Police, however, said they swooped down on Ratzon when the children were at school because they were afraid their mothers might hurt them if they were at home at the time.
According to police, his lawyer and t e s t imony from the women, Ratzon kept tabs on his “extended family” through closedcircuit TV, and fined them for violating rules that included modest dress and a ban on unauthorized telephone calls.
“He doesn’t live like you or me. He lives differently. And the fact that the women accepted it and were part of it gave him the legitimacy that it was OK, that it was good for them,” said his courtappointed lawyer, Shlomzion Gabai.
Police broke up the harem on Jan. 12, taking the children and women to various shelters. Police investigating him on suspicion of enslavement, rape and incest have until Friday to charge him or else his detention runs out, Gabai said.
In an Israeli television documentary aired last year, Ratzon said the women were drawn to him because he was “perfect” and had “all the qualities that a woman wants.”
But Asher Wizman, a private investigator who said his company was hired by two sets of parents to extricate their daughters from the clan, told The Associated Press that Ratzon preyed on troubled young women.
Some of his women invited sisters, cousins and friends to join the harem. Ratzon would go trawling for others in two busy Tel Aviv malls, Wizman said.
He said a private investigator he sent to infiltrate the harem was badly shaken after her first encounter with Ratzon.
“He looked her in the eye” for about 90 seconds, “and she felt like she was losing control, it was a kind of hypnosis,” he said.
The investigator, who spend a month inside the clan, reported to Wizman that the women “talked about Ratzon as if he were a god and the biggest honour is to spend the night with him,” he said.
Now pried from his grasp, the women seem divided over whether they were enslaved or living an extraordinary way of life with a unique kind of man.
Dvora Reichstein was taken into the fold four and a half years ago when she was 22, unmarried and pregnant with another man’s child. From day one, she said, life with him was “ like living in a prison” — but she had nowhere else to go.

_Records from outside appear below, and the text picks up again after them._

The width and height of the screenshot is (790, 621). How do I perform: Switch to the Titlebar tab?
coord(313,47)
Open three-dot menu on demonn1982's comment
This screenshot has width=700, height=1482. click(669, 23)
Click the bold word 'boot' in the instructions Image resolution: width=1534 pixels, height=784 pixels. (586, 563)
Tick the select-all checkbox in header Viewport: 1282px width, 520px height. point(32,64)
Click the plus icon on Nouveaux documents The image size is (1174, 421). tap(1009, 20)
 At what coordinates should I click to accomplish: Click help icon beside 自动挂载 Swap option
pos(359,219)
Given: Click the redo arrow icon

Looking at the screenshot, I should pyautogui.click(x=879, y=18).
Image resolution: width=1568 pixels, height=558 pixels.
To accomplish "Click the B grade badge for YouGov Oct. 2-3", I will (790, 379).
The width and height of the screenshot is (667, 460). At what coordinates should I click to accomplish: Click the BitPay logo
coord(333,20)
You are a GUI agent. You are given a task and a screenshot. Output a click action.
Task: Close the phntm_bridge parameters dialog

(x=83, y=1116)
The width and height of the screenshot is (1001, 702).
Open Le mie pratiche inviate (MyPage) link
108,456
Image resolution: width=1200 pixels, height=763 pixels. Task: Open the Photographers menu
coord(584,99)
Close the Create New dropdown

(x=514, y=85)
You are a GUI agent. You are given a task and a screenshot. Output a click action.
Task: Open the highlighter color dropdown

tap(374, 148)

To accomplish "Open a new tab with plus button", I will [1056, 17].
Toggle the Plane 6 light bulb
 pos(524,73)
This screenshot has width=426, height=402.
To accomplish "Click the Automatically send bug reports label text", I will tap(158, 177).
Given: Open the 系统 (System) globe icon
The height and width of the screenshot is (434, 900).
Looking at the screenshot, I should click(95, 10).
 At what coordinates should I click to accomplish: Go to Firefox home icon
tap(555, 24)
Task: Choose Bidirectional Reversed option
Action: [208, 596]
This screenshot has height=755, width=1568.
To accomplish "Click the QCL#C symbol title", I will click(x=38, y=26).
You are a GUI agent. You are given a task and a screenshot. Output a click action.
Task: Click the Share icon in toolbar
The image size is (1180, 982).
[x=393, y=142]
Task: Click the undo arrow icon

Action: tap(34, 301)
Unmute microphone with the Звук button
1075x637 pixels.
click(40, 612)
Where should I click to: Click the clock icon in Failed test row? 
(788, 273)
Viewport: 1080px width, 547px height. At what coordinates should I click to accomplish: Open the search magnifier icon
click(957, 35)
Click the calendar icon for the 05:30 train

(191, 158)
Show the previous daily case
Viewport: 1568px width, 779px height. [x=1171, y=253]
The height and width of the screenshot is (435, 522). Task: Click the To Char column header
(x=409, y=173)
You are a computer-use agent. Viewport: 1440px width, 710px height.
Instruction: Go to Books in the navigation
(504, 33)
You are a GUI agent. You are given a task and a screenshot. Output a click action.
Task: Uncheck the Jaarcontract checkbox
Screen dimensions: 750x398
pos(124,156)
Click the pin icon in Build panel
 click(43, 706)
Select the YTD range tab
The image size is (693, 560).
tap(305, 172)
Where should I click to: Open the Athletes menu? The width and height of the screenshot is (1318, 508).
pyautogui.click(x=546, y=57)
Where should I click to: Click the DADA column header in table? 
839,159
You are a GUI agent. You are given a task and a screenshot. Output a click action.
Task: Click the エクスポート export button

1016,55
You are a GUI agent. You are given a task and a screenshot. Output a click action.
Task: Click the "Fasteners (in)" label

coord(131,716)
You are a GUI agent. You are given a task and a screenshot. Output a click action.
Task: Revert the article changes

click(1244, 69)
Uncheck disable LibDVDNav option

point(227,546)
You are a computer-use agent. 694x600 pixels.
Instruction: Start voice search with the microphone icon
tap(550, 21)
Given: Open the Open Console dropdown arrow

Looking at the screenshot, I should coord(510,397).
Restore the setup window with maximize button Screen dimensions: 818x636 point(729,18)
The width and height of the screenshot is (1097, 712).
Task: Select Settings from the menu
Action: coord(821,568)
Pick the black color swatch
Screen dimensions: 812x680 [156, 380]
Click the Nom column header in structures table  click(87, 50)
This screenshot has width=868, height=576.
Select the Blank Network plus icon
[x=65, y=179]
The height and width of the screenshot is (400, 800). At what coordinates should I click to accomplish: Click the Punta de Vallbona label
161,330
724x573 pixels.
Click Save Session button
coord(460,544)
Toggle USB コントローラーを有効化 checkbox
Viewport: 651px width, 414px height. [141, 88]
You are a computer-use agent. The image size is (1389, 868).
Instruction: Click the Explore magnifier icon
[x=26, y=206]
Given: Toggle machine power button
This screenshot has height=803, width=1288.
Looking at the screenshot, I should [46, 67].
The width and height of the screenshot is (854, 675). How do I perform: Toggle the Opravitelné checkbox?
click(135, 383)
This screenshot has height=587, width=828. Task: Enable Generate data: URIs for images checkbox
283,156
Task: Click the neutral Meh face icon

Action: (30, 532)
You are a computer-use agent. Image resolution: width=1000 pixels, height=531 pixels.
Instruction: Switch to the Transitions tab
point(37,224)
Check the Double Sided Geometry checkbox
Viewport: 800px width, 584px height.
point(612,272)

“Today, I’m free to wear jeans, talk to my parents, meet friends, buy myself a cup of coffee without getting Goel’s permission,” said Reichstein, who had a “Goel” tattoo peeking out over her black turtleneck in a photo published in the Yediot Ahronot daily.
“I’m not the same woman who just a month ago sent him an ovulation SMS saying, ’ I want to remind you that I’m ovulating, and if it works out, I’d very much like to be with you and carry your seed in my womb. Love you forever, your wife-slave,”’ she wrote in an account of her life with Razton published by Yediot Ahronot.